• [Problem to work on]
Your answer should be one number: the count of lines in the data below that include "Results".

• [Extracted entries]
+-------+

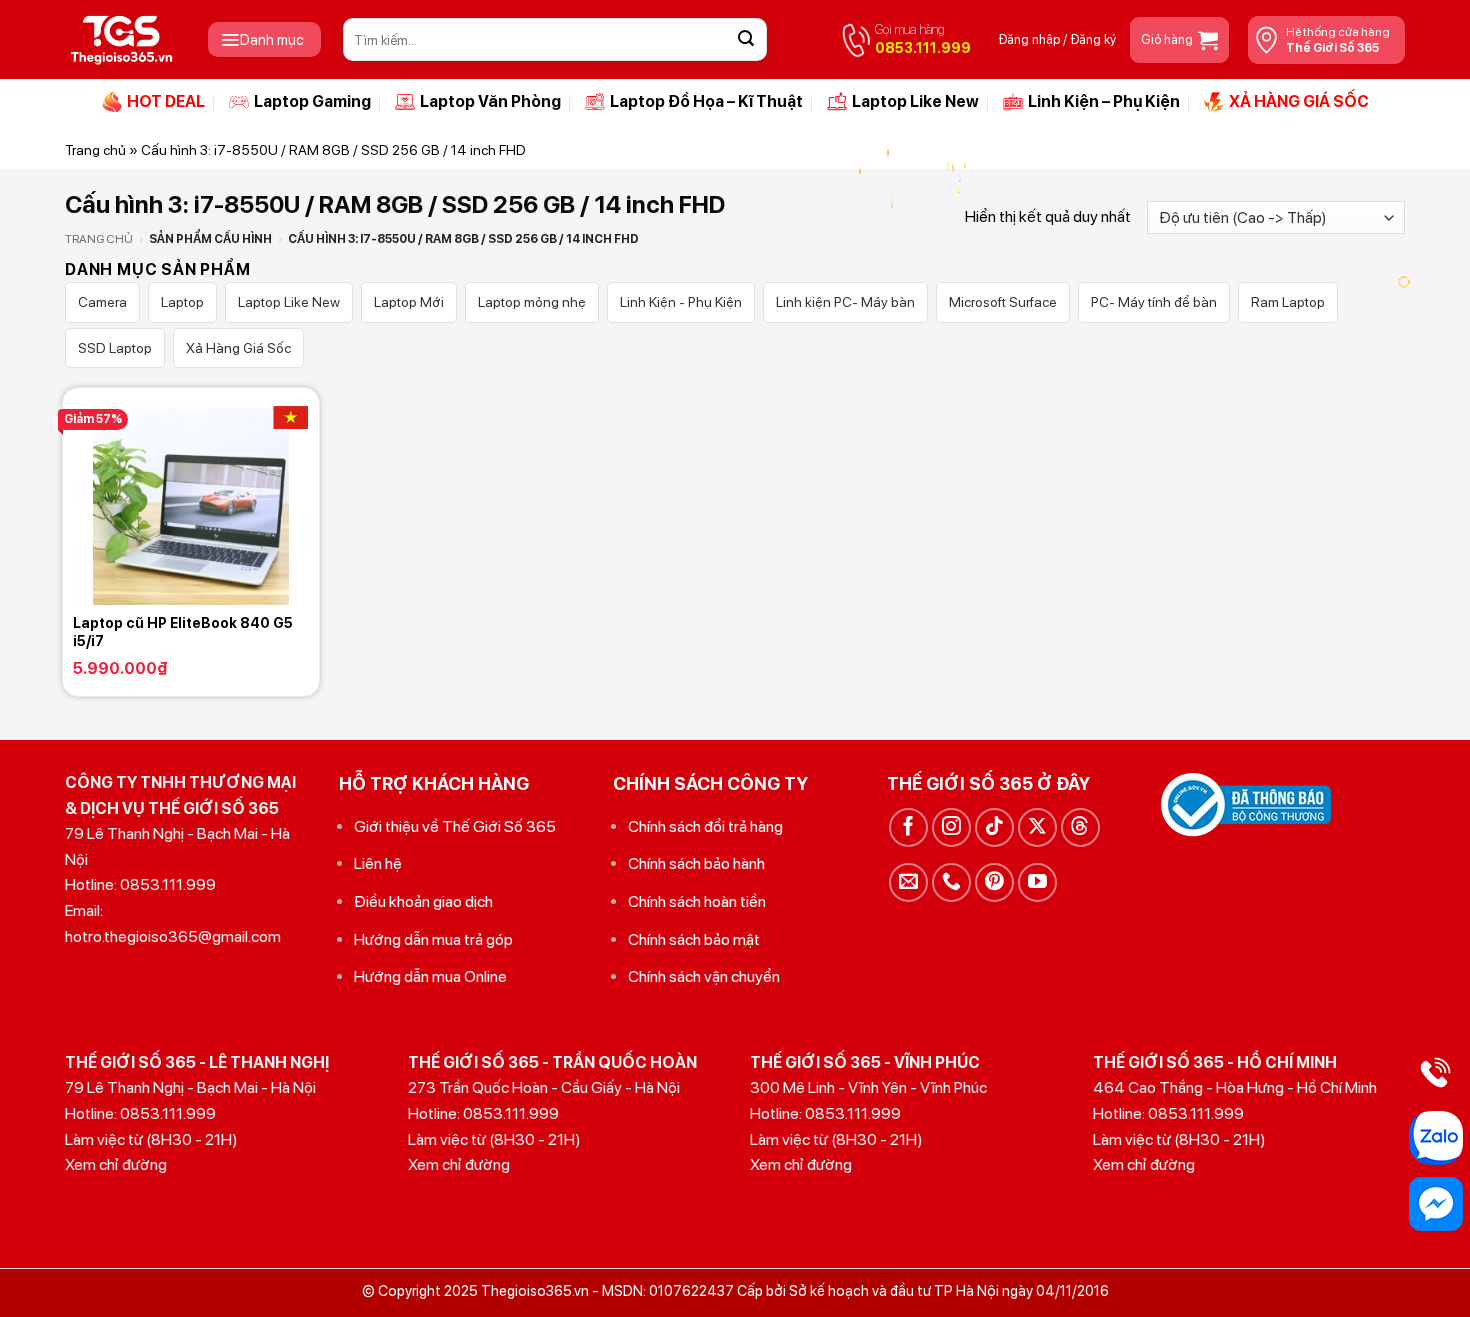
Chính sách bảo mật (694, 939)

+-------+

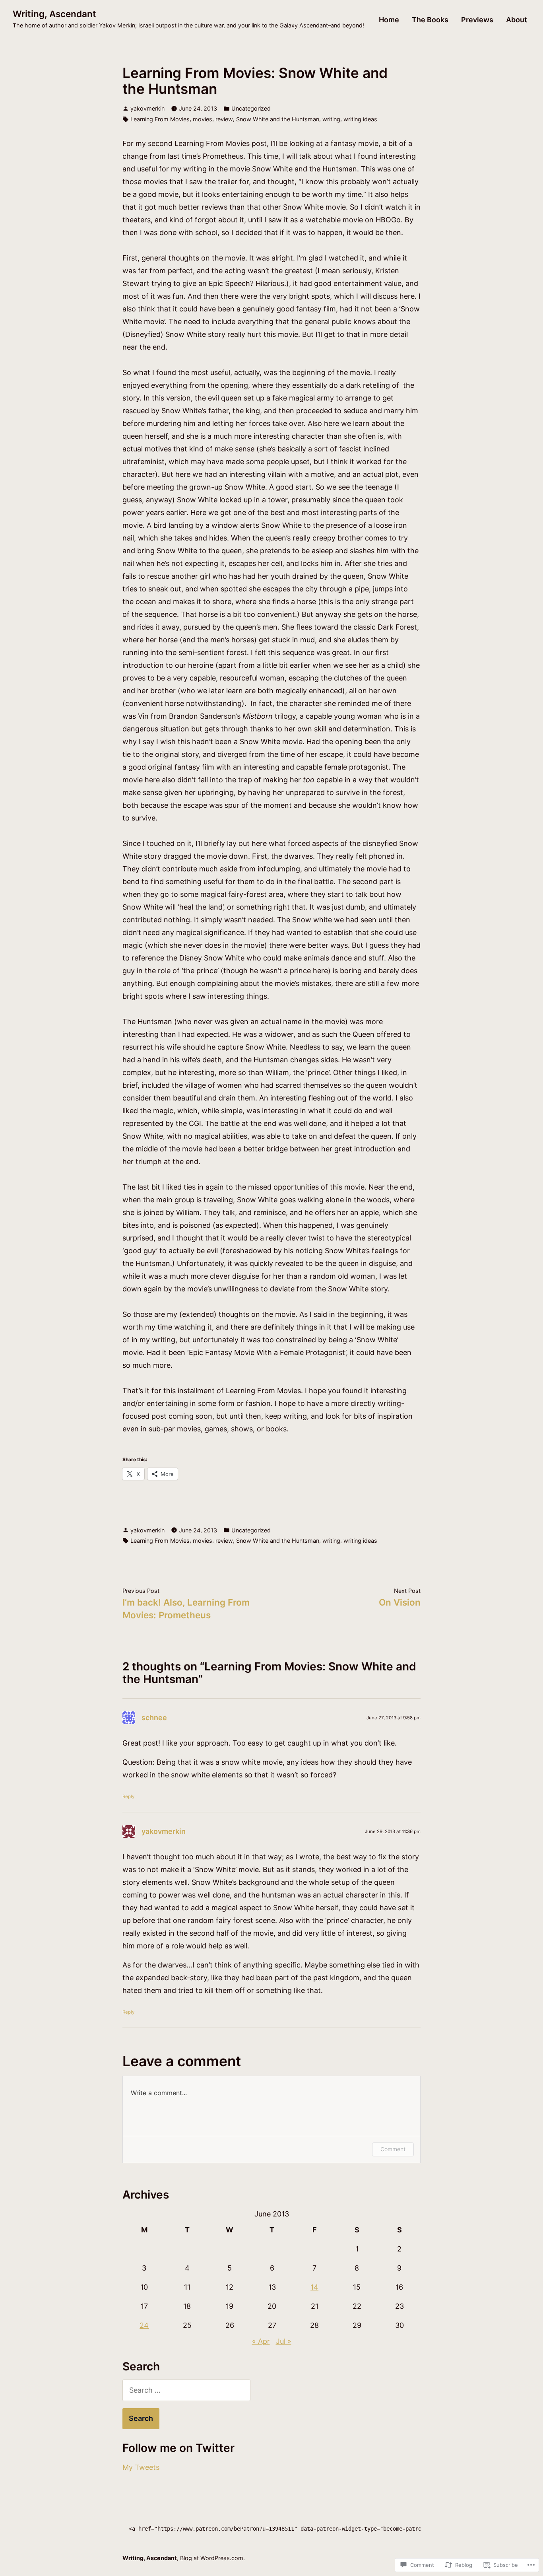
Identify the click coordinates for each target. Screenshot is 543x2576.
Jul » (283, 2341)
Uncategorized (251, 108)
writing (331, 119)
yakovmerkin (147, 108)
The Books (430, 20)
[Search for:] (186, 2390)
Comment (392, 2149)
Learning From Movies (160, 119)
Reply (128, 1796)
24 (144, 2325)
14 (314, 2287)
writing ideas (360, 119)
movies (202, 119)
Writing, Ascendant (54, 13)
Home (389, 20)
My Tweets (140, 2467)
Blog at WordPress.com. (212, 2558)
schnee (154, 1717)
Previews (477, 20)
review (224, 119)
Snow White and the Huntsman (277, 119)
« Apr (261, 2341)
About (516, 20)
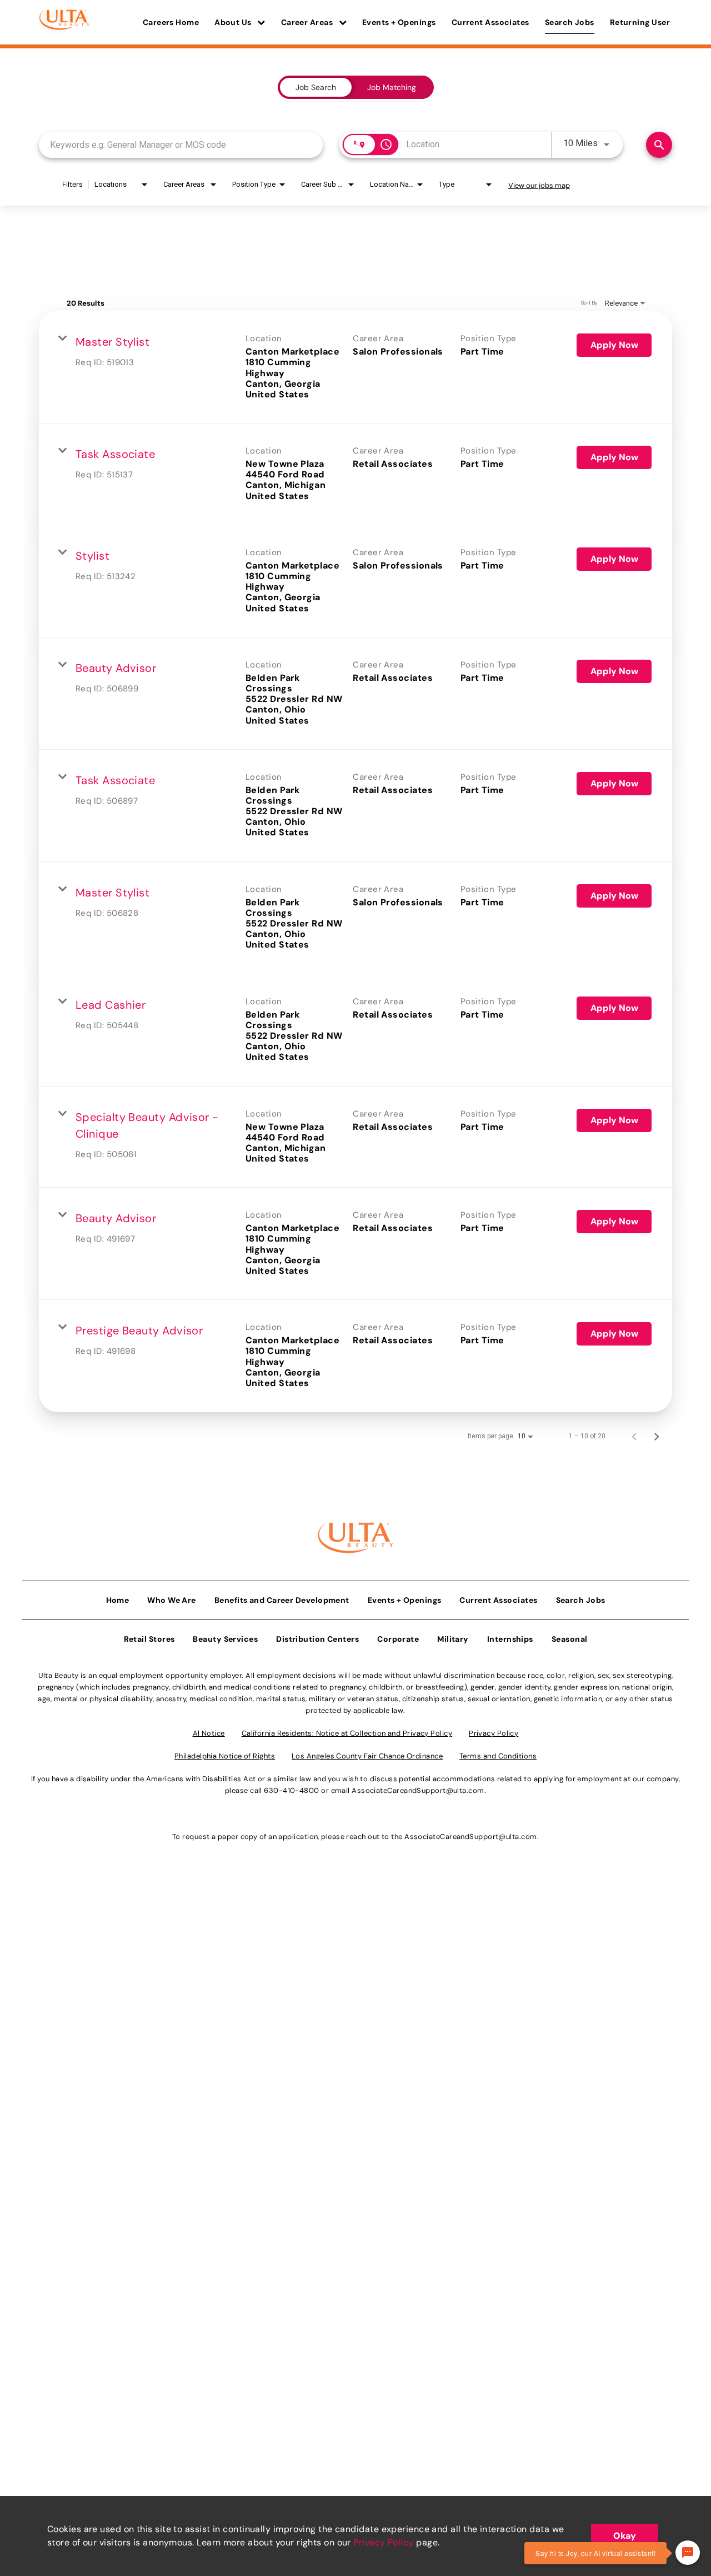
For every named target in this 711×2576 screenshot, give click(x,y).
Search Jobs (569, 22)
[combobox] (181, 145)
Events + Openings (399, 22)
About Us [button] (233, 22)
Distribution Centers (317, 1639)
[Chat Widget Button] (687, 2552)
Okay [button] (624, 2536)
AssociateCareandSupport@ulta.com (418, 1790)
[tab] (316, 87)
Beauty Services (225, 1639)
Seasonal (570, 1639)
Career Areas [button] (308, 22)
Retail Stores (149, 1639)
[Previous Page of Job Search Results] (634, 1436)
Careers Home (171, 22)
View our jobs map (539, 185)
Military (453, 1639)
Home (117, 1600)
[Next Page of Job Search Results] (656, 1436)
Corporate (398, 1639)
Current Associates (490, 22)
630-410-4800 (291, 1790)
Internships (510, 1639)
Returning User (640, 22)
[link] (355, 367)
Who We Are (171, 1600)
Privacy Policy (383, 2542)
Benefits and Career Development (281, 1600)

+-------+

• [Exercise result]
2